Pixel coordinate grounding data
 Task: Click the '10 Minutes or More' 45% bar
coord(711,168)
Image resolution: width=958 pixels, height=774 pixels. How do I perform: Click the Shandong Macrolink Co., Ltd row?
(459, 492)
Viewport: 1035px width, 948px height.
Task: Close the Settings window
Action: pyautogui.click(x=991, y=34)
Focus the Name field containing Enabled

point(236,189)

### [WHAT TO DO]
Could you repeat every record above exactly as it is written?

### [YOUR RESPONSE]
 Task: Click the '10 Minutes or More' 45% bar
coord(711,168)
Image resolution: width=958 pixels, height=774 pixels. How do I perform: Click the Shandong Macrolink Co., Ltd row?
(459, 492)
Viewport: 1035px width, 948px height.
Task: Close the Settings window
Action: pyautogui.click(x=991, y=34)
Focus the Name field containing Enabled

point(236,189)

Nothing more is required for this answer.